The findings will stimulate the design of new resistance strategies against additional diseases in grasses and other plants. Grasses' ability to ward off pathogens is a major concern because grasses, including corn, barley, rice, oats and sorghum, provide most of the calories people consume, and some species also increasingly are investigated for conversion into energy.

A resistance gene, first discovered in corn, and the fungal toxin-fighting enzyme it produces apparently provide a biological mechanism that guards all grass species from this fungus, said Guri Johal, a Purdue associate professor of botany and plant pathology. He is senior and corresponding author of the study published this week (Jan. 28-Feb. 1) in Early Edition, the online version of the Proceedings of the National Academy of Sciences. It will appear in the Feb. 5 print edition.

"We think that if the gene Hm1 had not evolved, then grasses would have had a hard time surviving, thriving or, at least, the geographic distribution would have been restricted," Johal said. "This plant resistance gene is durable and is indispensible against this fungal group, which has the ability to destroy any part of the plant at any stage of development."

In 1943 a related fungus decimated rice crops in Bengal, causing a catastrophic famine in which 5 million people starved. The same fungal group was responsible for the other two recorded epidemics in grasses in the 20th century, including the 1970 southern corn leaf blight that destroyed 15 percent of the U.S. corn crop.

The study, part of an effort to prevent future crop crises, also provides new information about the evolution of plant-pathogen interaction, report Johal and his colleagues, including USDA-Agricultural Research Service researcher Steven Scofield and plant geneticist Michael Zanis. The findings have implications for continued survival and further evolution of grasses, which also include rye, bluegrass, reed canary grass and bamboo.
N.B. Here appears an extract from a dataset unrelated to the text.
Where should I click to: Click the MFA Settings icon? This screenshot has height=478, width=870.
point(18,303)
Johal and the research team began this study because they had a hunch that a genetic mechanism similar to the one protecting corn from a fungus, called Cochliobolus carbonum race 1 (CCR1), might also be at work in other grasses. They knew that all grasses had genes similar, or homologous, to Hm1, but not whether the same genetic mechanism was providing resistance against the fungus and its toxin.
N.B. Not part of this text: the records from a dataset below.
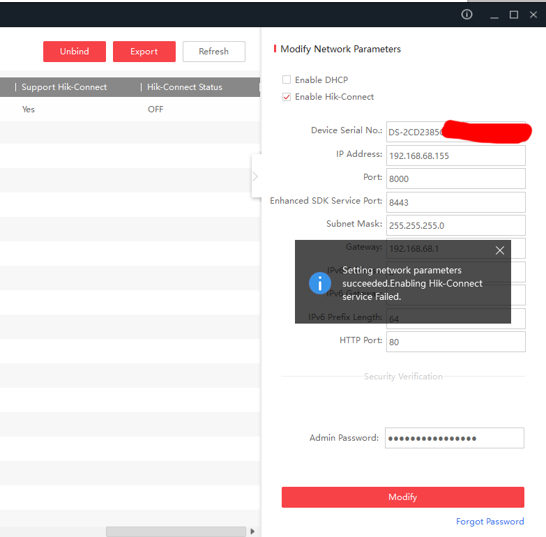The image size is (546, 537).
Task: Click the red Modify button
Action: click(x=402, y=497)
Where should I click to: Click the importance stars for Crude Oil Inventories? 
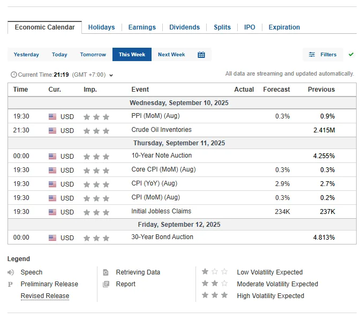96,131
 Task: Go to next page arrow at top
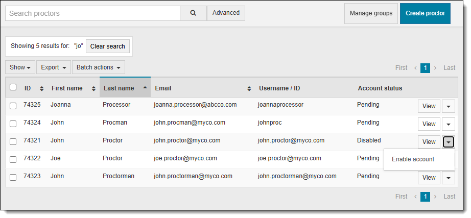tap(435, 68)
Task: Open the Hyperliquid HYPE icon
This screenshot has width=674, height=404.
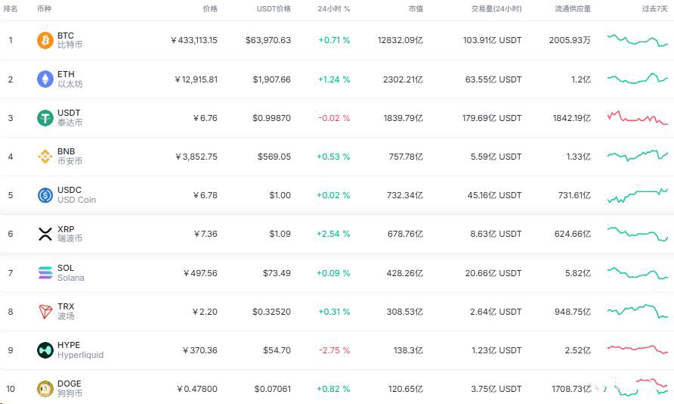Action: point(45,350)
To determine if the same biochemical processes were at work to prevent grass susceptibility to the fungus family, Johal and his team shut off the Hm1 homologue in some barley plants. Next, they infected the test barley with fungus.
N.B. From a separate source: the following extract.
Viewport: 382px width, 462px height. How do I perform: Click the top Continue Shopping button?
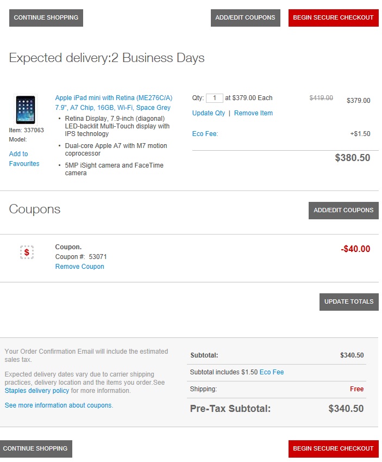[x=46, y=17]
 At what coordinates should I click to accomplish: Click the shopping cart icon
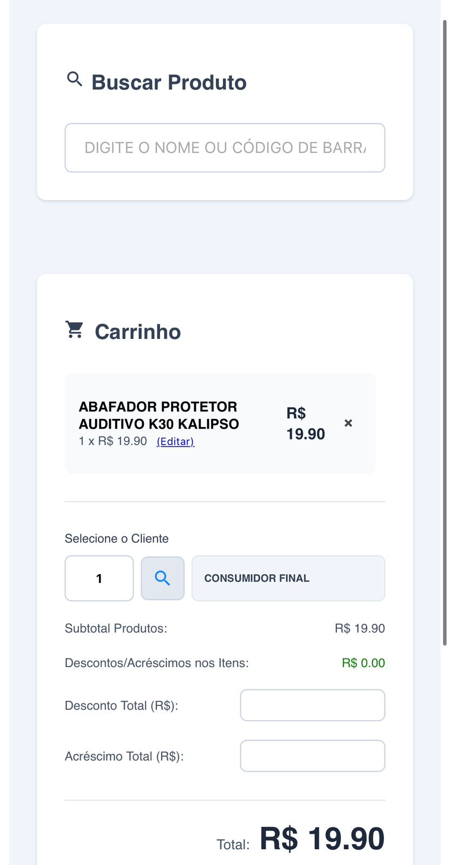click(75, 329)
In barley that no longer had a functioning Hm1 homologous gene, the fungus, with the help of its toxin, caused disease in the plant. The resulting tissue damage on the barley leaves was typical of maize leaf blight symptoms in corn.

Some of the research barley, which had a functioning Hm1 gene, was inoculated with the fungus. The results showed that the resistance mechanism was the same as the one that prevents the fungus' disease infection in corn.

As in corn, the Hm1-like gene produced an enzyme that disarmed the fungus' disease-causing toxin. The detoxification isolated the infection at the site where the fungus invaded. The research with the barley also showed that, as in corn susceptible to the fungus, infection isolation occurs if the fungus doesn't produce the toxin.

Now that the researchers know that Hm1 homologues in all grasses apparently trigger the same resistance to the fungal family, the next step will be to investigate how the fungal toxin facilitates disease when not degraded by Hm1.

Scofield is a scientist in the Purdue-based USDA-ARS Crop Production and Pest Control Research Unit and a Purdue adjunct assistant professor. Zanis is an assistant professor in the Purdue Department of Botany and Plant Pathology. The other researchers involved in the study were Anoop Sindhu, co-lead author, former botany and plant pathology postdoctoral research assistant and now an Iowa State University assistant scientist; Satya Chintamanani, co-lead author and a postdoctoral research assistant; and Amanda Brandt, a USDA-ARS research technician.
Purdue University, the National Science Foundation and the USDA-Agricultural Research Service provided funding for this research.